Nigel Kearney said...

Read an economics textbook before you post on this subject again. The world doesn't stand still while politicans take money from the 'undeserving' and give it to the 'deserving'. People change their behaviour in accordance with the incentives.

Every welfare payment has two effects:

1. It diminishes the incentive of the payer to engage in productive behaviour, since he gets to keep less of what he earns.

2. It diminishes the incentive of the receipient to engage in productive behaviour, since he gets paid whether he works or not.

As a nation, we cannot consume more than we produce. The amount that the rich consume hardly changes with lower taxes, they just invest more. Government policies that discourage production mean lower living standards for all of us, especially the poor.

Anonymous said...

I am utterly opposed to US-style welfare privatisation, as Newman proposes. It promotes
homelessness, family fragmentation, adolescent
youth suicide, increased adolescent drug use
and gang formation.

You want 'anti-family?' Try Wisconsin Works.

It blames victims of structural adjustment for circumstances beyond their control, and regional economic retrenchment.

Craig

Anonymous said...

Icentive...?

If I earn $100,000pa and the top tax rate increases by 5% does that mean that I no longer have enough incentive to aspire to earn $150,000pa?

If I work for a bus company for $13p/hr and I work 4 days on three days off on rotating shifts, and my boss rings me up every off day and begs me to work (and if I refuse he hits the roof and threatens to fire me), then where is the incentive there to work hard? Where is there any 'incentive' to do low-wage work?

It is untrue that hard work pays - people who work for $13p/hr in a factory, for example, work very very hard for very little reward and little prospect of advance in position or pay.'Unskilled' low-wage labour is very unrewarding.

Unfortunately, some people are only cut out for that sort of job, and there is nothing wrong with that. What is wrong is that people treat them as though they were somehow lazy, stupid, and undeserving because they're in low-wage work.

Being in low-wage work should not mean that one cannot afford education and healthcare for one's family and self. There is a vast difference between luxuries, such as TVs and SUVs, and neccessities.

If I am living in Kaitaia and all my friends and family live there and there are no jobs, should I move to Auckland with my no money and my no support network to get the low-wage job on one side of Auckland and the expensive hovell on the other side of Auckland so that I can join the noble deserving poor?

Or perhaps instead the government could spend money developing the regional economy, providing an incentive for people to start businesses there, and also provide adequate job-skills training funding?

Maybe instead we could create Community Service Jobs and pay people reduced dole rates for working 30hrs+ a week in a menial non-market job.
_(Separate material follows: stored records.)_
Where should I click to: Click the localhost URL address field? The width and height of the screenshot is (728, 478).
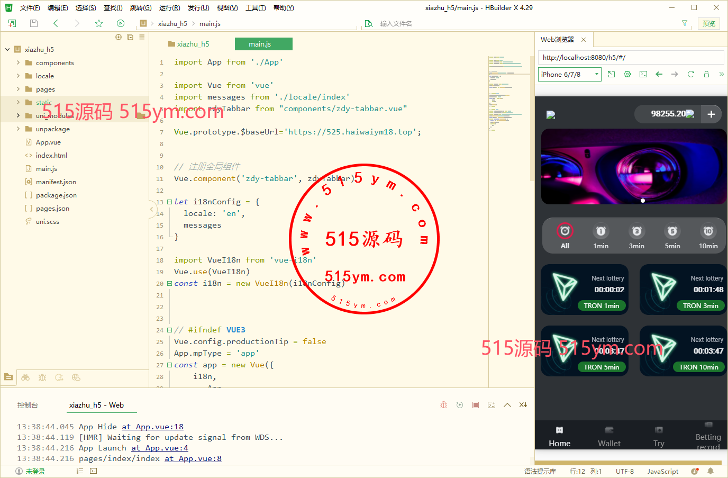click(631, 57)
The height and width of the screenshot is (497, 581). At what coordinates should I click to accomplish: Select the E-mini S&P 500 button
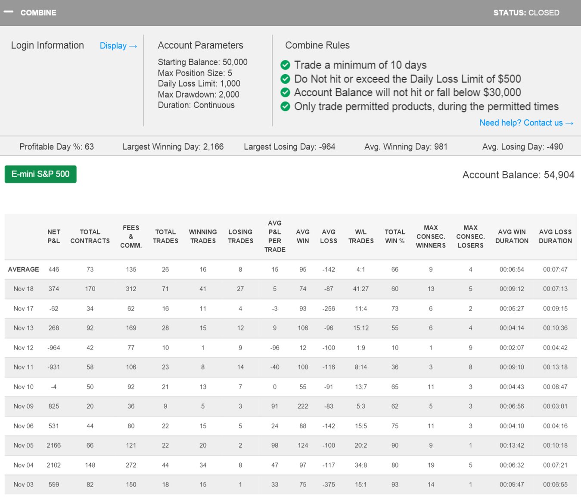[x=40, y=174]
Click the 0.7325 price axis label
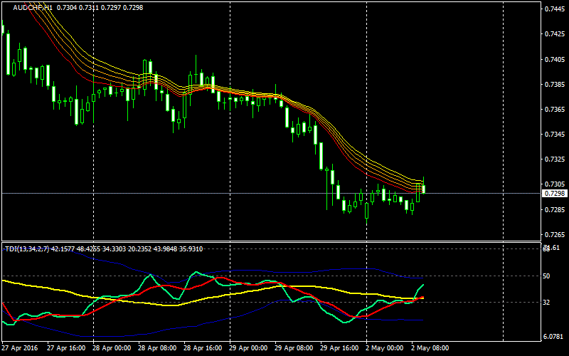 [x=554, y=159]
But, surely, that would be an unjustifiable and inefficient interference in the market... but I wouldn't know.


BTW- For more info on effective marginal tax rates see:
Brian Easton (www.eastonbh.ac.nz)
Jonathan Boston, 'Building a responsible society' (1998). Boston is Professor of Public Policy at Vic.
(http://www.casi.org.nz/articles/bostonbrs.htm)

Greyshade said...

A couple of points. United Future support Working for Families and their income splitting benefits would be additional to the WFF package.

If you want to check-out effective marginal rates for particular families I have a calculator on htp://www.offsys.co.nz/taxrate.php (also link on my blog - greyshade.blogspot.com). This calculates tax, benefits, net income ad average effective tax rates for the finacial years 2005-2008 (covering the introduction of WFF). You can compare differnt incomes (or splits) by entering them one after the other.